(Collection entries)
⟨
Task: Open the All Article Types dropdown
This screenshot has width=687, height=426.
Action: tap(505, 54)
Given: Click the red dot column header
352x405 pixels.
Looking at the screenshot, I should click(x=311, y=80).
⟩
WORK TASK:
An exact copy of every record is required.

THE ANSWER:
Task: Open the All Article Types dropdown
This screenshot has width=687, height=426.
Action: tap(505, 54)
Given: Click the red dot column header
352x405 pixels.
Looking at the screenshot, I should click(x=311, y=80).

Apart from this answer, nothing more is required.